Le baril en quête de pétroliers, notre gaz préfère le pipeline - 2 -

Par Mahjoub Lotfi Belhedi , Stratège en réflexion IA*
Dans un monde où une étincelle au Moyen-Orient peut faire vaciller les équilibres les plus lointains, notre pays n’est pas à l’abri. Une crise majeure, même à des milliers de kilomètres, pourrait se répercuter jusque dans le quotidien le plus banal, transformant chaque station-service en point de tension.

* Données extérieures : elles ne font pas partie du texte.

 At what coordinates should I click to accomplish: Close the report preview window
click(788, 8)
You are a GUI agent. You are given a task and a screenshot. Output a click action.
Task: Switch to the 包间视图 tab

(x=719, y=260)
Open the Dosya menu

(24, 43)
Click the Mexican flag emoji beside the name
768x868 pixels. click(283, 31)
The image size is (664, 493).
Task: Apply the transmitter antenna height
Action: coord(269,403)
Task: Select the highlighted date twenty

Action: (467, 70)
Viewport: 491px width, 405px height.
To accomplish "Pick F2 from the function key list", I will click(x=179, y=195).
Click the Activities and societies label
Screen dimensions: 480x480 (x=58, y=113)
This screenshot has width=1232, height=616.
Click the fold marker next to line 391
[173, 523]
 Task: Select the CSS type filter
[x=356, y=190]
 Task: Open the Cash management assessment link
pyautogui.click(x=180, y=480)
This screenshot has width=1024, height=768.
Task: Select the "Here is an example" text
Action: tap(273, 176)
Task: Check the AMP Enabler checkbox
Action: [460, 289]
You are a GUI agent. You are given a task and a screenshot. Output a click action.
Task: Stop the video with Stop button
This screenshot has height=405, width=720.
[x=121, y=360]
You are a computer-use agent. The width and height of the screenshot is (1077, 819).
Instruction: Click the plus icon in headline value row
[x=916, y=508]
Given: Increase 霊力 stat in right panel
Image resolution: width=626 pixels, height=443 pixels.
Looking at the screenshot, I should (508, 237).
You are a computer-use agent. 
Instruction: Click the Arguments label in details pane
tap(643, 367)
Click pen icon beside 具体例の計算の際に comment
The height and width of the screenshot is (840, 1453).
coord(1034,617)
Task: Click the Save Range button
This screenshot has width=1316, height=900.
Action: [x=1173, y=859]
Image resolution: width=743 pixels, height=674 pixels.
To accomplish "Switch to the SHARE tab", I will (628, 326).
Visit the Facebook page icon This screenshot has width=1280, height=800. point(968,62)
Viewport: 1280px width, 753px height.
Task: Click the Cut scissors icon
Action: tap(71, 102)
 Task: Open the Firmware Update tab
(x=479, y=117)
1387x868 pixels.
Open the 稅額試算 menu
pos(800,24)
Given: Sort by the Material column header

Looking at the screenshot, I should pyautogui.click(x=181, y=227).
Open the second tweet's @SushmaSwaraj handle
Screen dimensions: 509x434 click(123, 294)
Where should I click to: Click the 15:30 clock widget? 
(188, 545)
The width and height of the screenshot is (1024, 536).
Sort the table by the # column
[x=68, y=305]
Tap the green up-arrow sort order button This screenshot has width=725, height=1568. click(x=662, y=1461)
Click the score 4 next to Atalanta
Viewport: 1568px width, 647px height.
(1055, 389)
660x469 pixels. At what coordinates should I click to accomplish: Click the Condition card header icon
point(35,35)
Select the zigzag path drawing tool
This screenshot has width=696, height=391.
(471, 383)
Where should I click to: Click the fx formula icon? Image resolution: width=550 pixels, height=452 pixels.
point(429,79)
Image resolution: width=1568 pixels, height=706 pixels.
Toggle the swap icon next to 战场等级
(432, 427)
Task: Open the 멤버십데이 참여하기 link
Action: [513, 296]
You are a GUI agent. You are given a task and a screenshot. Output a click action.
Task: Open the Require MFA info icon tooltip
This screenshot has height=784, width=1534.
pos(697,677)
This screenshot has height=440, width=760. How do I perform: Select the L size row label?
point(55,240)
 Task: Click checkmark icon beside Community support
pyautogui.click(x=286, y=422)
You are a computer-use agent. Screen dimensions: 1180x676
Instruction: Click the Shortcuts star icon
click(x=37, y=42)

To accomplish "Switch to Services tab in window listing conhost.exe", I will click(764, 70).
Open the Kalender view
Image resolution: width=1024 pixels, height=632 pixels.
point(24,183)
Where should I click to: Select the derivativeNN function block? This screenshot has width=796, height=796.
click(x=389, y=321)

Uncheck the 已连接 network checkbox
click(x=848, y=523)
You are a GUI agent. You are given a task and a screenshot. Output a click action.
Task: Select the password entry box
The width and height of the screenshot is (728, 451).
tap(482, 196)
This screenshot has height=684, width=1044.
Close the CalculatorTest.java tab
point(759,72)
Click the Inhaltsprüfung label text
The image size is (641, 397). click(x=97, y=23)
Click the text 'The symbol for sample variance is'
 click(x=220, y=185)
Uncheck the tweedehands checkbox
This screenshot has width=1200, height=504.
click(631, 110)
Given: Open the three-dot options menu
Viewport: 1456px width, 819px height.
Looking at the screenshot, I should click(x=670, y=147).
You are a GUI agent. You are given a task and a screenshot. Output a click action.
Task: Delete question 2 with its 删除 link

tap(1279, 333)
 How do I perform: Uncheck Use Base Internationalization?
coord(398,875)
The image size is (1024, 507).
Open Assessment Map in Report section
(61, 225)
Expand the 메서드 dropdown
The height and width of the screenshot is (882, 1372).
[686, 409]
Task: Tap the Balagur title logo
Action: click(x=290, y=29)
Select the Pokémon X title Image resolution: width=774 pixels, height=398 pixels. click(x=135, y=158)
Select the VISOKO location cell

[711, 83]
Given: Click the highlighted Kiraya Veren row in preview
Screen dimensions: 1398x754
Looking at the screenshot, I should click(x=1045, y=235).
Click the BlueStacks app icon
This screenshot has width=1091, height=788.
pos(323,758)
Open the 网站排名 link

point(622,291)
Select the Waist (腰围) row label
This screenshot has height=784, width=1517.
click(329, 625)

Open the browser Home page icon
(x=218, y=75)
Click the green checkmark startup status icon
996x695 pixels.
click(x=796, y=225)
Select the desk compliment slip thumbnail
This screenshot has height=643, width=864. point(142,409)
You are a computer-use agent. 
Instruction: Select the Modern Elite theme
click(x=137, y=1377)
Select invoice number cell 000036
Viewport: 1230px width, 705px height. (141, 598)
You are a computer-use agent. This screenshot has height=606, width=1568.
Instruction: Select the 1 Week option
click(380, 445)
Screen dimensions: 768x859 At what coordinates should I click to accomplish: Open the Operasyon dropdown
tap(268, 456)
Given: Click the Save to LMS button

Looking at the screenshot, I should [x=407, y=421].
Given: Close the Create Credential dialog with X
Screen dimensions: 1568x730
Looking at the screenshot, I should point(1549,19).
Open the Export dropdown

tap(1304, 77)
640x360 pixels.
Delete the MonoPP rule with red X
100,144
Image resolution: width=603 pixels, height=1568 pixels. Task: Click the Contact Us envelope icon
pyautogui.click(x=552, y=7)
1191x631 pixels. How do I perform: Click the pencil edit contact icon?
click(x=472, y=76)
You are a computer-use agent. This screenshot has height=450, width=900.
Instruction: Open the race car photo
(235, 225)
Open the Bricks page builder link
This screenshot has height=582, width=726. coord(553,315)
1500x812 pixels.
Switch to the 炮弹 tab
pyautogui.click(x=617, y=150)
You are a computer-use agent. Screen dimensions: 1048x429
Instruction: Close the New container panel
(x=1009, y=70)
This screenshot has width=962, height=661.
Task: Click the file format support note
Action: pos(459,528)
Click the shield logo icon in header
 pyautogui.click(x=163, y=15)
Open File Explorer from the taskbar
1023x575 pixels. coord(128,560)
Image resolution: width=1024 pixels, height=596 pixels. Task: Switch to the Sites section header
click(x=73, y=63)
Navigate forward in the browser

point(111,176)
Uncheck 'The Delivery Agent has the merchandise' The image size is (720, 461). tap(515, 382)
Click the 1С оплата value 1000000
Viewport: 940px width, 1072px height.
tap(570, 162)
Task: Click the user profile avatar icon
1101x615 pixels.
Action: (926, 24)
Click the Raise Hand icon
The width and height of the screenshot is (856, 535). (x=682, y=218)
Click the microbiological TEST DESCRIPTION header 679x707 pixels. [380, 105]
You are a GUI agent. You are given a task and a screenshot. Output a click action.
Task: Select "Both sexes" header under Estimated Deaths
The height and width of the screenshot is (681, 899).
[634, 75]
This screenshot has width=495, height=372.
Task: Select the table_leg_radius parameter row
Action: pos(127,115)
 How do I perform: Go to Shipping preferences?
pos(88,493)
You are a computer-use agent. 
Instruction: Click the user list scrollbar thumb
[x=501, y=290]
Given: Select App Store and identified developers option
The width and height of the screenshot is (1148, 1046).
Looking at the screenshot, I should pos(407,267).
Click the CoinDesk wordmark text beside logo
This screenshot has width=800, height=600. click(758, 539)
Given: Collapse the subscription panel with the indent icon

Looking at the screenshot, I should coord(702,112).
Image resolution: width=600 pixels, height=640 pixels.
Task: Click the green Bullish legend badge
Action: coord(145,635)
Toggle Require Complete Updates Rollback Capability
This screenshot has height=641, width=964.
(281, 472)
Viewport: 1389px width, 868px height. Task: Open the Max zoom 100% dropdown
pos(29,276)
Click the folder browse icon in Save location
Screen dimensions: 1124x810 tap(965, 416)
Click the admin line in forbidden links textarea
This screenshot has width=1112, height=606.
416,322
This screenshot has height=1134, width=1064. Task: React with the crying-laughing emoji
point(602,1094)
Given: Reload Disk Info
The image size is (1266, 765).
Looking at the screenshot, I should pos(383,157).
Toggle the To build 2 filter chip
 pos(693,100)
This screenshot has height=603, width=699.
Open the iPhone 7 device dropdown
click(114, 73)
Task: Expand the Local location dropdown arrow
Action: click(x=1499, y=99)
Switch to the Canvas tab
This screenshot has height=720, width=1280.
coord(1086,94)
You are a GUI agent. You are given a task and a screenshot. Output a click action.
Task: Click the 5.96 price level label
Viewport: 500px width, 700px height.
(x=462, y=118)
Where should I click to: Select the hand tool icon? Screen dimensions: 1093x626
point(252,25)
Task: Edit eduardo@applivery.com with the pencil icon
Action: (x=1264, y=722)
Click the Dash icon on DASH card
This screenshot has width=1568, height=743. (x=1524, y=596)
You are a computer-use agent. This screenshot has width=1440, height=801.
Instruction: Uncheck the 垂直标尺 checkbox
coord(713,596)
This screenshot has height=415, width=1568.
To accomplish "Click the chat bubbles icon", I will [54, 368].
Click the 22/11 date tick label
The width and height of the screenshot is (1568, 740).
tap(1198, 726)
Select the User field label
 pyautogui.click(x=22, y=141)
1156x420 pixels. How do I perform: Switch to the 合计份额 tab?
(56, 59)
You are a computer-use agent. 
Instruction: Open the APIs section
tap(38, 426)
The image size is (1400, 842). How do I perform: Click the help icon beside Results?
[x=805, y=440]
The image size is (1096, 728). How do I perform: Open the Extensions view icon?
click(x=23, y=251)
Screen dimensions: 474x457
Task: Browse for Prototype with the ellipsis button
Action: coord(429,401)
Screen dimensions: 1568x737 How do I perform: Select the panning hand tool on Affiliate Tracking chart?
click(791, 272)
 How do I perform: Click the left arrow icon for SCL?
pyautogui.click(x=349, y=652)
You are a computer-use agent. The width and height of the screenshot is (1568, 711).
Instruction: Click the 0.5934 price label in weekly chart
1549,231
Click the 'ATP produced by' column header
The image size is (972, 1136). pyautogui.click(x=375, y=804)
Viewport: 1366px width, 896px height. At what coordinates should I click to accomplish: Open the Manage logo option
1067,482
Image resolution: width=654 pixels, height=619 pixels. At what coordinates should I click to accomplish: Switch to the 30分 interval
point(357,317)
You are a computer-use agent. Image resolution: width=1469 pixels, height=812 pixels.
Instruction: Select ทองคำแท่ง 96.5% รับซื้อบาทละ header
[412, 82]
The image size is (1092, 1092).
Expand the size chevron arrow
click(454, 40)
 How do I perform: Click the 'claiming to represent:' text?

Et pourtant, au cœur de cette fragilité apparente, il existe une forme de protection discrète, presque organique, en l'occurrence, le lien énergétique avec l'Algérie ne se résume pas à un simple accord entre deux États il s’inscrit plus profondément dans la géographie, dans l’histoire, dans une proximité qui dépasse les calculs conjoncturels où les flux de gaz ne traversent pas des mers incertaines, il circule à même la terre, comme une continuité naturelle entre deux voisins que tout rapproche.
C’est là que réside toute l’ambiguïté. Cette interdépendance, souvent perçue en apparence comme une faiblesse, devient dans certaines circonstances une forme de bouclier. Là où d’autres pays seraient totalement exposés aux soubresauts des marchés internationaux, notre pays conserve un accès relativement stable à une ressource vitale.
Cela ne signifie pas qu’elle serait épargnée où l’inflation, les tensions économiques, les répercussions en chaîne resteraient inévitables. Mais l’essentiel serait préservé, au moins temporairement.
Mais, s’en remettre uniquement à cette proximité serait une illusion dangereuse puisque ce lien, aussi solide soit-il, reste vulnérable aux aléas politiques et aux équilibres régionaux où une relation privilégiée ne remplace pas une stratégie. Et c’est précisément là que se joue l’avenir.
Le véritable défi pour notre pays n’est pas seulement de sécuriser ce qui existe déjà par voie de renforcement durable de nos relations avec l'Algérie mais aussi par la diversification de nos partenariats, la modernisation de notre logistique et l'optimisation de nos ressources, cela passe par une ouverture vers d’autres sources, par une capacité à accueillir du gaz venu d’ailleurs, mais aussi, et surtout, par une transformation en profondeur du modèle énergétique : le soleil, omniprésent, et le vent, constant sur certaines côtes, offrent des perspectives encore largement sous-exploitées.
Réduire la consommation, mieux gérer les ressources, investir dans des infrastructures capables d’absorber les chocs, tout cela participe d’une même logique. Il ne s’agit plus simplement de tenir face à une crise, mais d’apprendre à ne plus en dépendre.
Au fond, la question n’est pas de savoir si la notre pays peut compter sur Algérie aujourd’hui. Elle le peut sans le moindre doute, mais, la vraie question est de savoir si elle pourra, demain, avancer sans craindre que ce fil vital ne se serre pour des raisons géopolitiques. C’est dans cette transition, encore hésitante, que se dessine la véritable résilience.